S'agissant de l'indemnité de licenciement sans cause réelle et sérieuse sur le fondement de l'article L.1235-3 du code du travail, calculée en fonction de la rémunération brute du salarié précédant la rupture de son contrat de travail, rappel de salaire inclus, il apparaît qu'en considération de la situation particulière du salarié, son âge pour être né le 5 janvier 1967, les circonstances de la rupture, sa capacité à retrouver un emploi compte tenu de sa formation, il convient de condamner l'employeur au paiement de la somme de 22 684,62 euros brute.
Il convient d'ordonner à l'employeur de tenir à disposition du salarié le bulletin de salaire et les documents de fin de contrat rectifiés dans le mois de la signification de l'arrêt sans astreinte.
Sur les autres demandes :
La partie intimée succombe à la procédure, elle sera condamnée aux dépens de la procédure d'appel.
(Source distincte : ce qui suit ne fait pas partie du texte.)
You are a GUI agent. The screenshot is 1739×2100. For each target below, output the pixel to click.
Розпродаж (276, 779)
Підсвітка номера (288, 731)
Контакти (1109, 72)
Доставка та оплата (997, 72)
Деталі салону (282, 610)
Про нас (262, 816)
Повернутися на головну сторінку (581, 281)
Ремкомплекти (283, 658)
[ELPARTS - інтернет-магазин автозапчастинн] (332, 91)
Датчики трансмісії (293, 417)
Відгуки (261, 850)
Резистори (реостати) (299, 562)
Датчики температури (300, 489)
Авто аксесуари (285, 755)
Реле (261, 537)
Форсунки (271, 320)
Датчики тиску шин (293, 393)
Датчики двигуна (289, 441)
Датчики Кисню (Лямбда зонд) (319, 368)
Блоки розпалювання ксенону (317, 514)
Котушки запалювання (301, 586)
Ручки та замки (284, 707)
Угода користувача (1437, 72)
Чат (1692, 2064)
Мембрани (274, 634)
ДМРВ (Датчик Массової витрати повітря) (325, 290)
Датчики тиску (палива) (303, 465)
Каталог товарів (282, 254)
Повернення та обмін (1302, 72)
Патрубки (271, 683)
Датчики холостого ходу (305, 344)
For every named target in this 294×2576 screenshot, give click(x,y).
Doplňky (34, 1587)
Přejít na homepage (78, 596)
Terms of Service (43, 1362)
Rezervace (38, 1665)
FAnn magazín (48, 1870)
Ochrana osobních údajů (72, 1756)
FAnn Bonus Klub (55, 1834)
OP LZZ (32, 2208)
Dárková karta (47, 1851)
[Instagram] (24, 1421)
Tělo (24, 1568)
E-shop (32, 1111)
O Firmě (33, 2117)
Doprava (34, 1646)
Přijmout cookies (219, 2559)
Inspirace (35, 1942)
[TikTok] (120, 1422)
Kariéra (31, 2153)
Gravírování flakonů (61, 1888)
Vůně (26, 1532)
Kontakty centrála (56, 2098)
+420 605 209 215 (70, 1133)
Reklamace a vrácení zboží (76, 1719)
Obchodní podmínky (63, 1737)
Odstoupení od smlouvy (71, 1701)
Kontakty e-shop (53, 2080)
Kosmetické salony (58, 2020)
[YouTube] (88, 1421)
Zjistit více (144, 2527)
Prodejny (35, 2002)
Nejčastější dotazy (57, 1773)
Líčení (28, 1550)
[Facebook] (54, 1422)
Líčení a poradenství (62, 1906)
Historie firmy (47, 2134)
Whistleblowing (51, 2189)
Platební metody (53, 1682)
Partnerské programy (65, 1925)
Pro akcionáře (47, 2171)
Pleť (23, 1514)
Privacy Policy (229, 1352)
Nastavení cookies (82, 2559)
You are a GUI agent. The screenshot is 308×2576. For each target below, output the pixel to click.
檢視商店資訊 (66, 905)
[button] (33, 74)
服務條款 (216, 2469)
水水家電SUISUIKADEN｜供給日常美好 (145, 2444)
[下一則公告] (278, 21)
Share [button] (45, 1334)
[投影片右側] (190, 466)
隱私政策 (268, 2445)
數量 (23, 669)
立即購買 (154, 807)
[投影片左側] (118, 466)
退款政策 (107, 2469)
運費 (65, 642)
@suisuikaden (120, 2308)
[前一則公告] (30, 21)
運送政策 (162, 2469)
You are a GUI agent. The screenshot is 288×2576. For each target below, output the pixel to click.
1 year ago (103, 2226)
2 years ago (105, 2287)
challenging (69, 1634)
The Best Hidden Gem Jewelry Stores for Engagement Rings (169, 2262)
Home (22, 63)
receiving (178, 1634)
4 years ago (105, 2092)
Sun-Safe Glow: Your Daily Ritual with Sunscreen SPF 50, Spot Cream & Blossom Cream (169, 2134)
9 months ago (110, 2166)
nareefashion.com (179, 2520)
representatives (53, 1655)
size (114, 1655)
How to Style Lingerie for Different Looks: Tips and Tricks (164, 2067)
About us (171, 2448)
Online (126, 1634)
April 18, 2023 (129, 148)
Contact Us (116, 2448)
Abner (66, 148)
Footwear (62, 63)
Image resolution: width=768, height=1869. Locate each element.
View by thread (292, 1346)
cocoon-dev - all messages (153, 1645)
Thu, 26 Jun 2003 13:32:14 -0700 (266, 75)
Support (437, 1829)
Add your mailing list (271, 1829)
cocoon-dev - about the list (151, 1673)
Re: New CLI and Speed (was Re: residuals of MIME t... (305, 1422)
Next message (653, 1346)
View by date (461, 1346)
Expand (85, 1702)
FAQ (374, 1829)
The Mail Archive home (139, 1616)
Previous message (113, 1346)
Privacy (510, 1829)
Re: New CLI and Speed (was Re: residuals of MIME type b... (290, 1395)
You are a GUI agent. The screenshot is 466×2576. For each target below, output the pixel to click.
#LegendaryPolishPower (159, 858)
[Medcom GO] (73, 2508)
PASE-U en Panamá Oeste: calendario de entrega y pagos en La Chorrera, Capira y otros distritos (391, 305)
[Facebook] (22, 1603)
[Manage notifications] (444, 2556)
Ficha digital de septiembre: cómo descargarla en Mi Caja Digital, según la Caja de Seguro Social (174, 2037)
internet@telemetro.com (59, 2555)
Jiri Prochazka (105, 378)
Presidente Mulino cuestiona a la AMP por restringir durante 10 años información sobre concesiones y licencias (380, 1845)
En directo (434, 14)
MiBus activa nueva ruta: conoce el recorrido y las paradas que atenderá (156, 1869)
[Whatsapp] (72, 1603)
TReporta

Il paraît inéquitable de laisser à la charge de l'appelant, l'intégralité des sommes avancées par lui et non comprises dans les dépens. Il lui sera alloué la somme de 2000 euros en application de l'article 700 du Code de procédure civile.
PAR CES MOTIFS :
La Cour, statuant par arrêt contradictoire, mis à disposition au greffe et en dernier ressort ;
Infirme le jugement sauf en ce qu'il a rejeté la demande au titre du travail dissimulé et au titre de l'indemnité compensatrice de congés payés.
Statuant à nouveau sur les chefs infirmés,
Prononce la résiliation judiciaire du contrat de travail aux torts de l'employeur.
Dit que la rupture du contrat de travail produit les effets d'un licenciement sans cause réelle et sérieuse.
Condamne la SARL BOULANGERIE DE P2 à payer à [W] [T] les sommes suivantes :
- 10 298,25 euros brute au titre des 497,50 heures supplémentaires impayées outre la somme de 1029,82 euros brute au titre des congés payés y afférents.
- 1543,87 euros brute au titre des heures de nuit impayée et la somme de 154,38 euros brute à titre de congés payés y afférents.
- 2227,32 euros brute au titre des heures payées effectuées le dimanche outre la somme de 222,73 euros brute au titre des congés payés y afférents.
- 469,20 euros brute au titre des heures impayées effectuées les jours fériés outre celle de 46,92 euros brute au titre des congés payés y afférents.
- 7561,54 euros au titre de l'indemnité compensatrice de préavis outre la somme de 756,15 euros à titre de congés payés y afférents.
- 4915 euros nette au titre de l'indemnité légale de licenciement.
- 22 684,60 euros brute au titre de l'indemnité pour licenciement sans cause réelle et sérieuse.
- 5000 euros à titre de dommages et intérêts pour exécution déloyale du contrat de travail.
Ordonne à l'employeur de tenir à disposition du salarié le bulletin de salaire et les documents de fin de contrat rectifiés dans le mois de la signification de l'arrêt sans astreinte.
Condamne la SARL BOULANGERIE DE P2 à payer à [W] [T] la somme de 2000 euros sur le fondement de l'article 700 du code de procédure civile.
Condamne la SARL BOULANGERIE DE P2 aux dépens de la procédure d'appel.